Stand about 18 inches away from the wall. The idea is to be in constant motion either on
the way up or catching and lowering. The major faults here are either to not squat to
parallel and to let the ball contact with a thud rather than gently absorbing the impact with
the arms and legs.
Run 800 meters.
Stretch for ten minutes.
Wall-ball for 50 throws within 2 minutes.
Immediately do as many pull-ups as possible in five minutes.
Rest 5 minutes.
Wall-ball for 50 throws within 2 minutes.
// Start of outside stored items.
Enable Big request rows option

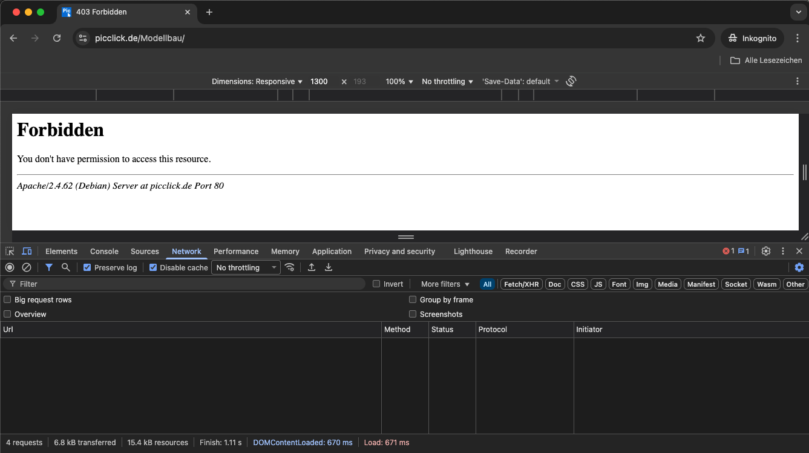click(x=7, y=300)
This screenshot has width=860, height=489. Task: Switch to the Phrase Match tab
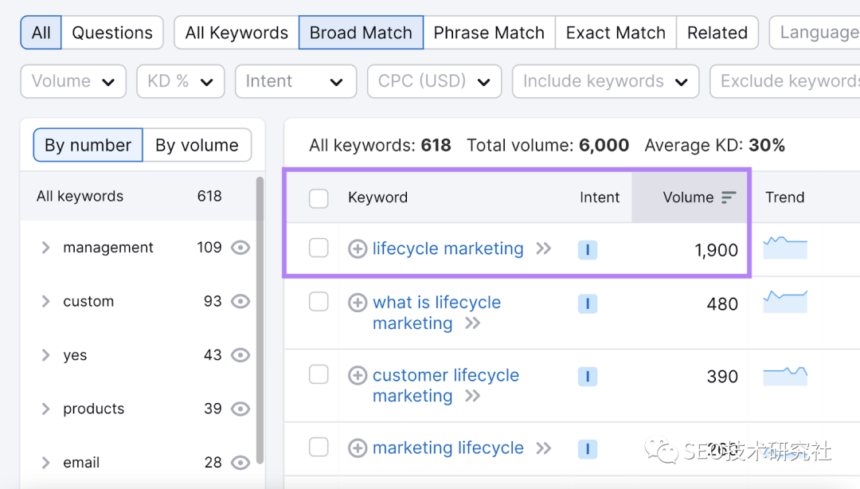(489, 33)
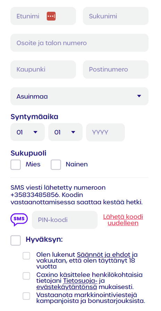Click the purple SMS speech bubble icon
Screen dimensions: 161x311
tap(19, 220)
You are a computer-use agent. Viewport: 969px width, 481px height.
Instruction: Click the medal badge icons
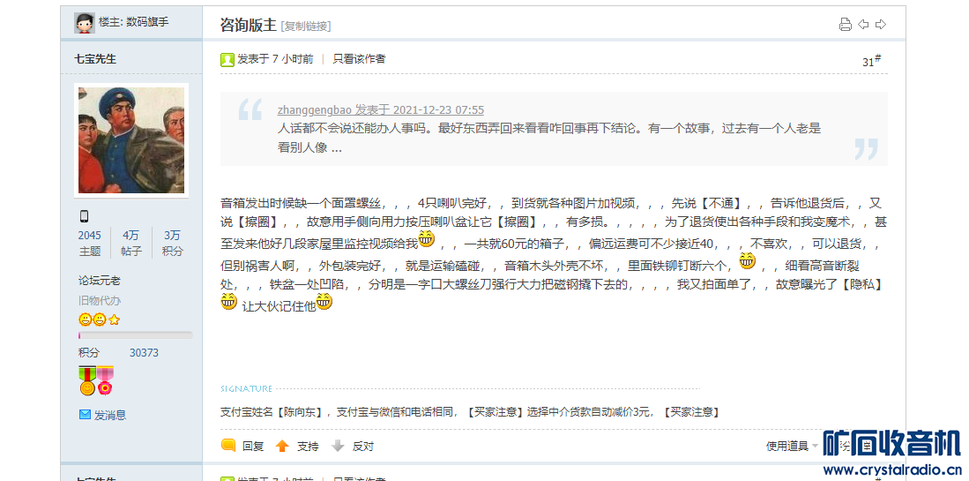pyautogui.click(x=96, y=380)
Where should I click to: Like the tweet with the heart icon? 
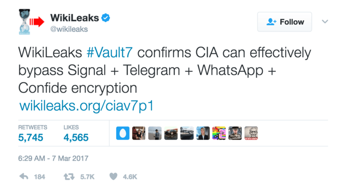click(113, 176)
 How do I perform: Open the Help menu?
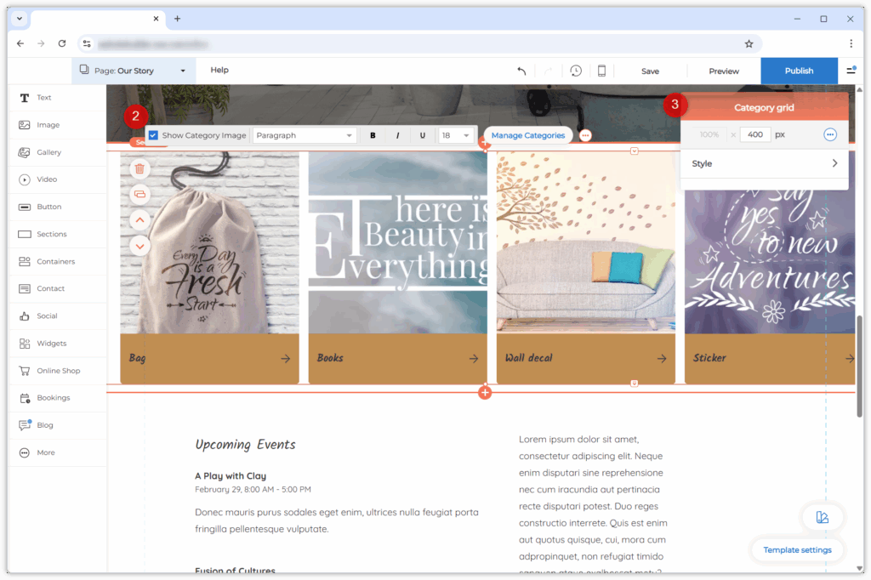point(219,71)
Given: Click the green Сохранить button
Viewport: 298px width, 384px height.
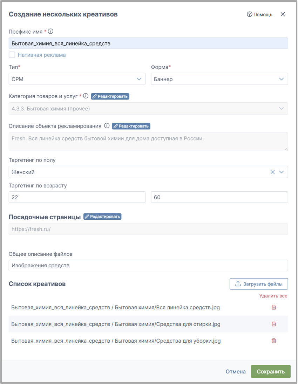Looking at the screenshot, I should (271, 371).
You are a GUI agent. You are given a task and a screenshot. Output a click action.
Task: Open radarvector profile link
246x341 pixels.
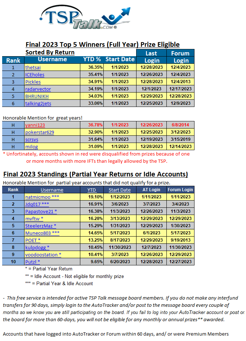38,89
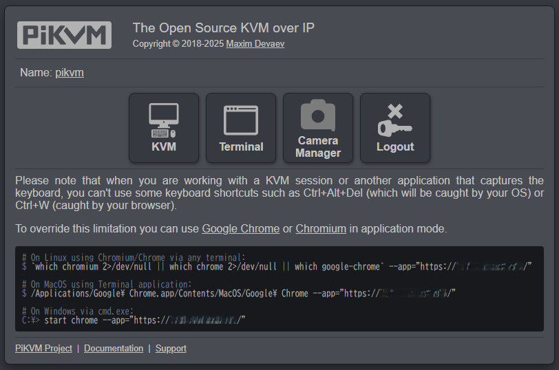Click the MacOS Chrome command line
This screenshot has width=559, height=370.
pos(238,294)
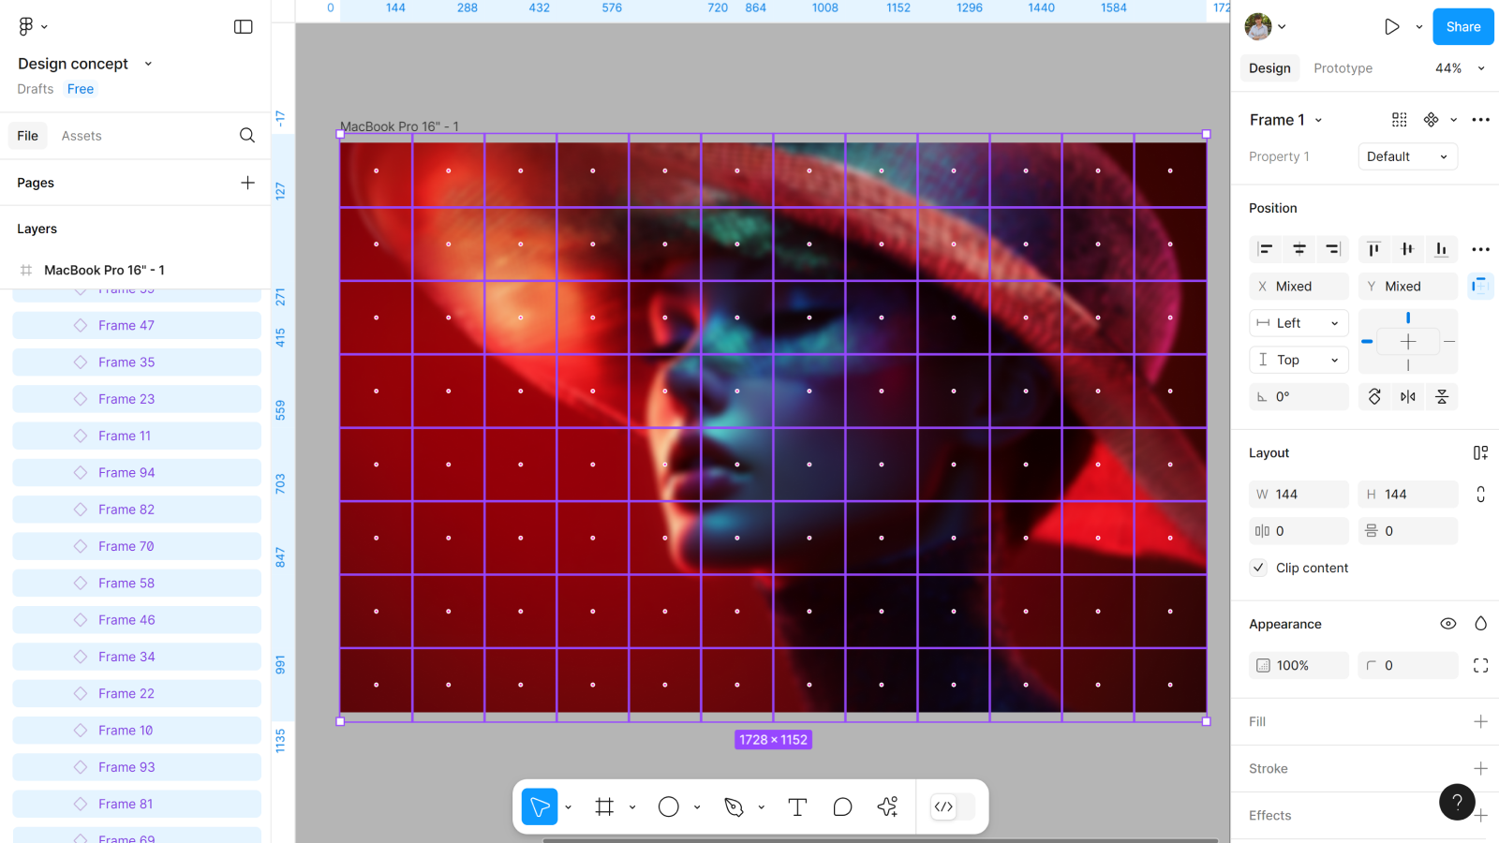Open the Assets tab

point(82,136)
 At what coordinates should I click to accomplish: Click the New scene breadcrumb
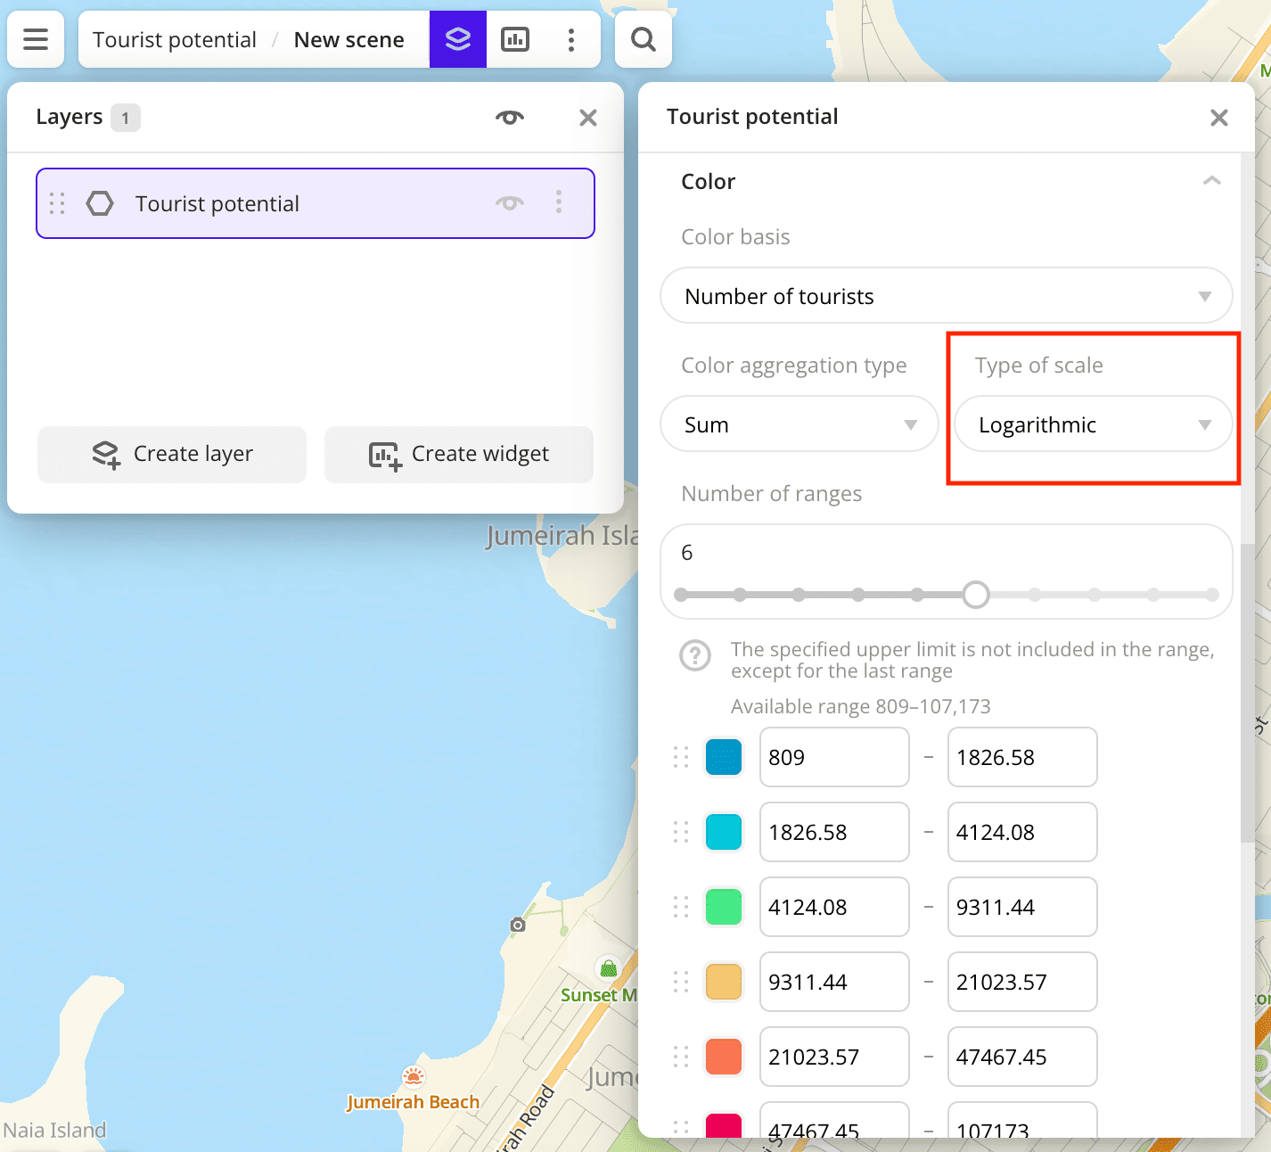tap(349, 40)
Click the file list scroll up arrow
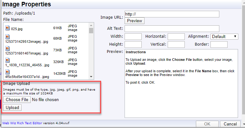The height and width of the screenshot is (128, 245). tap(91, 25)
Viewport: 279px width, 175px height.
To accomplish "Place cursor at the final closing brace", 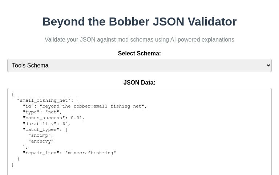I will coord(13,165).
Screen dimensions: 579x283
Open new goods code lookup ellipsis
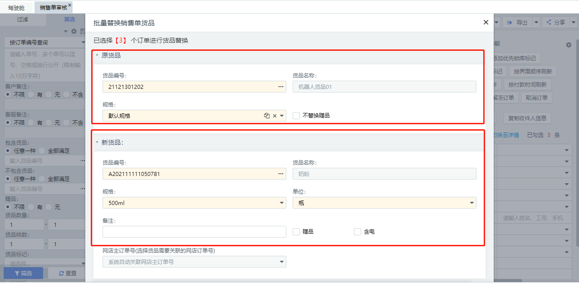[280, 174]
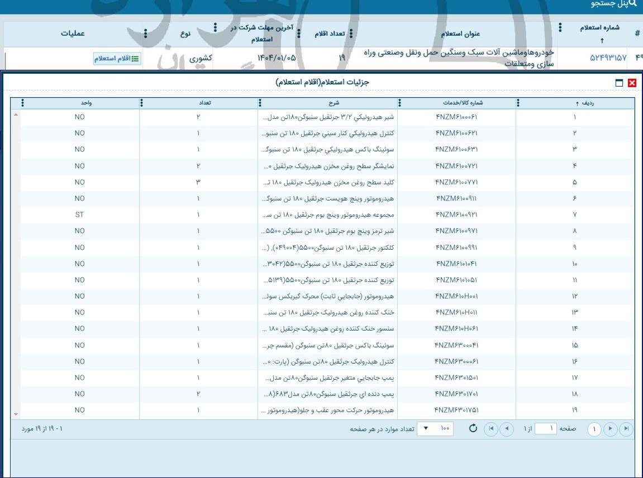This screenshot has height=478, width=643.
Task: Click the scroll-down arrow of the items list
Action: click(16, 414)
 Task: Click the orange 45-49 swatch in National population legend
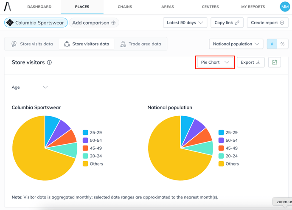tap(221, 148)
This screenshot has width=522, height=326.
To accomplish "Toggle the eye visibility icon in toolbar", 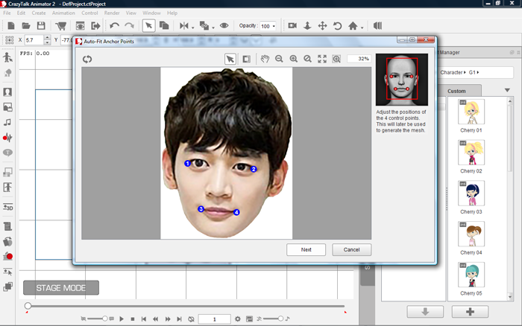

Immediately do as many pull-ups as possible in five minutes.
Rest 5 minutes.
Wall-ball for 50 throws within 2 minutes.
Immediately do as many pull-ups as possible in five minutes.
Rest 5 minutes.
Run 800 meters.
Stretch for ten minutes.
Wednesday 010801
30 Strict Push-ups
15 Back Extensions
25 Push-ups feet elevated 1 foot from floor.
12 Back Extensions
20 Push-ups feet raised 2 feet from floor
9 Back Extensions
15 Push-ups feet raised 3 feet from floor
6 Back Extensions
10 Push-ups feet raised 4 feet from floor
Notes:
1. Strict push-ups allow for no sag in the body.
2. Don't swing the Glute-ham raise. Move slowly and deliberately.